- **DIRECTIONS**
Please write out the data that follows, word for word.

- **LISTED RECORDS**
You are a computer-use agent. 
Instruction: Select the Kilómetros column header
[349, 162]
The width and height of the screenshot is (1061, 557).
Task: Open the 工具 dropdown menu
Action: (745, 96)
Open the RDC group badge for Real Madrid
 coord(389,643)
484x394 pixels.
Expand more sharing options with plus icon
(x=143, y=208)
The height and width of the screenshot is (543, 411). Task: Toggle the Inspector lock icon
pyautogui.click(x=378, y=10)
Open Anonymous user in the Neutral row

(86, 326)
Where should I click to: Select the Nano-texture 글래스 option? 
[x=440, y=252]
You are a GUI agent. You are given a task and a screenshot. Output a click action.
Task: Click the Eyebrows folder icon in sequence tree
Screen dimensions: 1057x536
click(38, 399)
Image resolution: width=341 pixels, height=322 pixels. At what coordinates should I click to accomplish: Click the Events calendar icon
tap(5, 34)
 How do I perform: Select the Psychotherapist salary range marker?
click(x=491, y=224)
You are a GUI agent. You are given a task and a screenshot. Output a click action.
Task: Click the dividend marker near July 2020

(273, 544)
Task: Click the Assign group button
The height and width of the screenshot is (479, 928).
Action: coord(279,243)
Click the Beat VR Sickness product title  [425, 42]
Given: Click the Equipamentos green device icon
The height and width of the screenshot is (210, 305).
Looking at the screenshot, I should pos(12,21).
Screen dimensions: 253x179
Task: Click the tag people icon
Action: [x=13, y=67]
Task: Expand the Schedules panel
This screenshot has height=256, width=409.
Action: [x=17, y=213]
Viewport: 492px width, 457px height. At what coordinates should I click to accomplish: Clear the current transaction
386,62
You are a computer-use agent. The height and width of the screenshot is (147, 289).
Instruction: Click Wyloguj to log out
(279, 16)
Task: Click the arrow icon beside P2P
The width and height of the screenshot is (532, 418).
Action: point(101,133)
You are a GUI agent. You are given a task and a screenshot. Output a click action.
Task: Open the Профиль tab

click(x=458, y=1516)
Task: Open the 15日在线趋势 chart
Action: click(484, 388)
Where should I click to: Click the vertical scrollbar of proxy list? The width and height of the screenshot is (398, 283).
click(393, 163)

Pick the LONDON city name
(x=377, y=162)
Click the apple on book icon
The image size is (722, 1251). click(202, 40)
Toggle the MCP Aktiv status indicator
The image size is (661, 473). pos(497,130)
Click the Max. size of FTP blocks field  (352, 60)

- **ANSWER**
You are a computer-use agent. 
Instruction: Select the Kilómetros column header
[349, 162]
The width and height of the screenshot is (1061, 557).
Task: Open the 工具 dropdown menu
Action: (745, 96)
Open the RDC group badge for Real Madrid
 coord(389,643)
484x394 pixels.
Expand more sharing options with plus icon
(x=143, y=208)
The height and width of the screenshot is (543, 411). Task: Toggle the Inspector lock icon
pyautogui.click(x=378, y=10)
Open Anonymous user in the Neutral row

(86, 326)
Where should I click to: Select the Nano-texture 글래스 option? 
[x=440, y=252]
You are a GUI agent. You are given a task and a screenshot. Output a click action.
Task: Click the Eyebrows folder icon in sequence tree
Screen dimensions: 1057x536
click(38, 399)
Image resolution: width=341 pixels, height=322 pixels. At what coordinates should I click to accomplish: Click the Events calendar icon
tap(5, 34)
 How do I perform: Select the Psychotherapist salary range marker?
click(x=491, y=224)
You are a GUI agent. You are given a task and a screenshot. Output a click action.
Task: Click the dividend marker near July 2020

(273, 544)
Task: Click the Assign group button
The height and width of the screenshot is (479, 928).
Action: coord(279,243)
Click the Beat VR Sickness product title  [425, 42]
Given: Click the Equipamentos green device icon
The height and width of the screenshot is (210, 305).
Looking at the screenshot, I should pos(12,21).
Screen dimensions: 253x179
Task: Click the tag people icon
Action: [x=13, y=67]
Task: Expand the Schedules panel
This screenshot has height=256, width=409.
Action: [x=17, y=213]
Viewport: 492px width, 457px height. At what coordinates should I click to accomplish: Clear the current transaction
386,62
You are a computer-use agent. The height and width of the screenshot is (147, 289).
Instruction: Click Wyloguj to log out
(279, 16)
Task: Click the arrow icon beside P2P
The width and height of the screenshot is (532, 418).
Action: point(101,133)
You are a GUI agent. You are given a task and a screenshot. Output a click action.
Task: Open the Профиль tab

click(x=458, y=1516)
Task: Open the 15日在线趋势 chart
Action: click(484, 388)
Where should I click to: Click the vertical scrollbar of proxy list? The width and height of the screenshot is (398, 283).
click(393, 163)

Pick the LONDON city name
(x=377, y=162)
Click the apple on book icon
The image size is (722, 1251). click(202, 40)
Toggle the MCP Aktiv status indicator
The image size is (661, 473). pos(497,130)
Click the Max. size of FTP blocks field  (352, 60)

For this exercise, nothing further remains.